In this episode of Marketing Vanguard, we sit down with Jennie Weber, chief marketing officer at Best Buy, to talk about all things iconic. 

From the non-linear approach it takes to build a legacy brand to the critical importance of adaptability and resilience in marketing teams today, Jennie breaks down the strategies that have helped her and her team at Best Buy stay ahead of the curve. 

As CMO, Jennie leads marketing strategy, execution, membership and loyalty programs and customer insights across both the Best Buy brand and its retail media network. With over 20 years at Best Buy and formative experience at a boutique advertising agency, she brings a unique blend of corporate and creative agency expertise to her role. 

Her work in modernizing Best Buy’s approach to customer-first marketing while maintaining physical retail relevance makes her a leading voice in today’s retail marketing space. 

Episode highlights:

[10:16] Making Customer-Centricity Part of Organizational Culture — Jennie reveals that Best Buy posts signage in conference rooms asking, “What do you know about the customer? How does what you’re doing solve their problem?” to ensure that customer needs drive every strategic decision.
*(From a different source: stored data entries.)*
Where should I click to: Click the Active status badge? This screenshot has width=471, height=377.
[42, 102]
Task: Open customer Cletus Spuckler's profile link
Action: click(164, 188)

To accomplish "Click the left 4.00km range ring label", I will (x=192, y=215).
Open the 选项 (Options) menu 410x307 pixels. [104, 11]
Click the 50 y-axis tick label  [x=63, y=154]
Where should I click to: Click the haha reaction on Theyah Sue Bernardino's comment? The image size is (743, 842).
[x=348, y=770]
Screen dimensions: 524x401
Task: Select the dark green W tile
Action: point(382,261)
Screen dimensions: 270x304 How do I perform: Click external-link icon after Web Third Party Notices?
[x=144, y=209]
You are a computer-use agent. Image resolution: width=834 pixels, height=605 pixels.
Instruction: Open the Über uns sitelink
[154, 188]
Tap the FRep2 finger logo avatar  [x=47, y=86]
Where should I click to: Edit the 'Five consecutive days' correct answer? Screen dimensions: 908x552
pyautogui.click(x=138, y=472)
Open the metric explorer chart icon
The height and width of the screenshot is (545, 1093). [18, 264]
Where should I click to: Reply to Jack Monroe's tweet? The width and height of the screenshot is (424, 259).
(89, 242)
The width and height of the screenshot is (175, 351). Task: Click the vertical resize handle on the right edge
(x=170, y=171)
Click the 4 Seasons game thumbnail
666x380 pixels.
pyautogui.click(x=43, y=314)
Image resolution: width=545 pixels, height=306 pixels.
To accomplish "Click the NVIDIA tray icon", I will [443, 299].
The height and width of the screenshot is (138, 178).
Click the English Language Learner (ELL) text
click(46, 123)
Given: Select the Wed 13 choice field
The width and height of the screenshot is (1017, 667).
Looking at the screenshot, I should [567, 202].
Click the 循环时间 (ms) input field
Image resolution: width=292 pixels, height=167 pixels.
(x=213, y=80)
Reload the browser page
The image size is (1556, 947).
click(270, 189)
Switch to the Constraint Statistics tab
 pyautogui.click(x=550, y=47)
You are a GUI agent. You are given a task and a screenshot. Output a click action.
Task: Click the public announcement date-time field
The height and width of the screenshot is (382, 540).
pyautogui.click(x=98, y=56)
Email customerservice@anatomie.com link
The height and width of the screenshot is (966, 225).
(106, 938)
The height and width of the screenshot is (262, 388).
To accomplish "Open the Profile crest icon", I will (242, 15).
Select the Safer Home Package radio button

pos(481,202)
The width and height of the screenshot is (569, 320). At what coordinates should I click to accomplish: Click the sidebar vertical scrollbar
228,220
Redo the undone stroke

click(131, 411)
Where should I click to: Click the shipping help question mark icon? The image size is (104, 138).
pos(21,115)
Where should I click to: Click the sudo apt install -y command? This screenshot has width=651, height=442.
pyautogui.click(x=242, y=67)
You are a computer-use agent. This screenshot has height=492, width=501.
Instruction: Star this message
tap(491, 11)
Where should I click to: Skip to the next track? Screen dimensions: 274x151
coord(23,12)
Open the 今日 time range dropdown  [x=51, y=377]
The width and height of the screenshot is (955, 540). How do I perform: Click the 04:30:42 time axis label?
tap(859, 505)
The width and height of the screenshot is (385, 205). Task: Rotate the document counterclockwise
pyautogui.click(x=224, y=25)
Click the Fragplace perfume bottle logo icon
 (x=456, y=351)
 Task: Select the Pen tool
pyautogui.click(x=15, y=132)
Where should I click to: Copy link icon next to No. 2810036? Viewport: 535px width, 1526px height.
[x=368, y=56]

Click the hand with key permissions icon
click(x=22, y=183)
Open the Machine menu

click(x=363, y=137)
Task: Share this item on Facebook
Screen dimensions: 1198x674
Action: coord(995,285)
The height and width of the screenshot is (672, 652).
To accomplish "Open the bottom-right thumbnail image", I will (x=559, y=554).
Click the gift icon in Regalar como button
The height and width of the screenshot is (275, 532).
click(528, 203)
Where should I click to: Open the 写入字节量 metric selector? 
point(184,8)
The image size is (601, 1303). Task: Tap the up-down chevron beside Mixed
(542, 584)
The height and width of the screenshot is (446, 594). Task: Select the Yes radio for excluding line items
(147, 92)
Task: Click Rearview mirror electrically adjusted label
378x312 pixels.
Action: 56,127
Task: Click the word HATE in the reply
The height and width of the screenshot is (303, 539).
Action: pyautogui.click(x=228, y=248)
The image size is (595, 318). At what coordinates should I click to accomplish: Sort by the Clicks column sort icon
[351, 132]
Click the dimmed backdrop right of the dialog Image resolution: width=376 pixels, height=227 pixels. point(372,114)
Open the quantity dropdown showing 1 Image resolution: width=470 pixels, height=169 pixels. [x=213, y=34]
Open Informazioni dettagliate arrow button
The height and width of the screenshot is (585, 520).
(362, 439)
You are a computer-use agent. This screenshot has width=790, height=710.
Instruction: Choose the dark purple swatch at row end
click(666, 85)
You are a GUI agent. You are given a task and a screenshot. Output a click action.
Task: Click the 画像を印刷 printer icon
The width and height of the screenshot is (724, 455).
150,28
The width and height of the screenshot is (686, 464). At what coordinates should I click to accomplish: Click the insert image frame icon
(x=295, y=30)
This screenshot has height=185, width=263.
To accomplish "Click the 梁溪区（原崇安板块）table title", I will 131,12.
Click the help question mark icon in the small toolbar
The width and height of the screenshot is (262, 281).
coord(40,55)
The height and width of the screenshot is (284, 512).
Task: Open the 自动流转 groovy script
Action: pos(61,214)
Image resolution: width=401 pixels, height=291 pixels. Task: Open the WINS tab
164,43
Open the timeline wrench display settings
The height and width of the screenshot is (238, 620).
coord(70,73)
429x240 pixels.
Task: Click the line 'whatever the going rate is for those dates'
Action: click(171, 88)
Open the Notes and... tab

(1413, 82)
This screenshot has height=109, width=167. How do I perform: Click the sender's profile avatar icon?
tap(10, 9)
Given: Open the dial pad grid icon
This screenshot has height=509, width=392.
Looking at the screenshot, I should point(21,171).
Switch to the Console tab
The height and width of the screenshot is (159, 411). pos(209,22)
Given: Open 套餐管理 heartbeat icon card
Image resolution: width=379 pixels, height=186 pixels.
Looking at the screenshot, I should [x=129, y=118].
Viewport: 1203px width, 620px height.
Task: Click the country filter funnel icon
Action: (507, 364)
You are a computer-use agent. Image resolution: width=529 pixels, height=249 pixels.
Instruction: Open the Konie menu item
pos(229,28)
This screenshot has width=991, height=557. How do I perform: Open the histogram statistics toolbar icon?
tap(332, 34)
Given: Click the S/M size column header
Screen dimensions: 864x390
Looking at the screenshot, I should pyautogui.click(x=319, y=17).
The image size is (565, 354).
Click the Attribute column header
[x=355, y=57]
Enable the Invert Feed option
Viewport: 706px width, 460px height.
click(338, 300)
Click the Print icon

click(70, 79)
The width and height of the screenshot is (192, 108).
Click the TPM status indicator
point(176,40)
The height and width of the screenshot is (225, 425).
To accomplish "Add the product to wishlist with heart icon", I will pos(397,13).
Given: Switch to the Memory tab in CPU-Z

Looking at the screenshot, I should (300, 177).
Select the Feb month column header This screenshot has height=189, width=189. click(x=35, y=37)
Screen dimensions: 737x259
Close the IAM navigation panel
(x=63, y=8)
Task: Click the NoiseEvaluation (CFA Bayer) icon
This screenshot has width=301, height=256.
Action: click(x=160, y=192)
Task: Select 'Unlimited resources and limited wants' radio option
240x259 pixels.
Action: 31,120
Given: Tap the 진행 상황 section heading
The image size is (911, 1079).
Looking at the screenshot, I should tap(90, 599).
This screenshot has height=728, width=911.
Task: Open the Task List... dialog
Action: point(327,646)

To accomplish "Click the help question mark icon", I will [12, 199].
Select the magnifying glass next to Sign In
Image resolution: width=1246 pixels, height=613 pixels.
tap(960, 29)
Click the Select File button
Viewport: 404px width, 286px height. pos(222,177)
This simple but powerful practice ensures that marketing strategy, product assortment, and brand positioning all originate from genuine customer insights rather than internal assumptions. Many CMOs struggle with ensuring cross-functional alignment around customer needs, leading to disconnected strategies and wasted marketing spend. For large organizations, this approach makes customer obsession a structural advantage, preventing marketing from becoming siloed and ensuring every team member understands their role in solving customer problems.

[18:52] Adaptability > Headcount Flexibility — Jennie emphasizes that managing marketing teams in rapidly evolving markets requires prioritizing adaptability and resilience over traditional expand-and-contract models. She suggests that success lies in creating an environment where setbacks become learning opportunities rather than failures. The key step is establishing a growth mindset culture where teams ask, “What are the five things I learned from that setback, and how do I apply them next?” rather than viewing failures as endpoints.

[21:53] Use Physical Retail for a Differentiated Customer Experience — Jennie challenges the conventional wisdom that retail stores are declining by highlighting Gen Z’s love of physical experiences and the unique role brick-and-mortar plays for high-consideration purchases like technology. CMOs often deprioritize physical retail in favor of digital channels, missing the opportunity to create memorable, conversion-driving experiences where customers can see, compare, and ask questions. The critical insight is that technology purchases are highly considered decisions where in-store interaction creates significant impact on customer journey and loyalty. Jennie’s strategic approach involves transforming stores into branded experience hubs through co-branded partnerships — Meta Ray-Ban glasses try-on experiences, IKEA kitchen design showcases — rather than treating retail as transactional. 

[23:50] The Three-Part “Passion Points” Framework — Jennie shines a light on the common CMO struggle of partnership ROI. She suggests that this happens because they chase trends without ensuring alignment with brand purpose, resulting in inauthentic collaborations that damage credibility. The challenge is balancing the desire for reach with the need for authentic storytelling that resonates with target audiences. Weber’s methodology requires asking: (1) Does this partnership have real cultural momentum? (2) Is it genuinely meaningful to our customers? (3) Are we authentically positioned to add value? For CMOs managing large budgets, this framework provides a defensible decision-making model that prevents wasteful partnerships and ensures collaborations amplify brand positioning.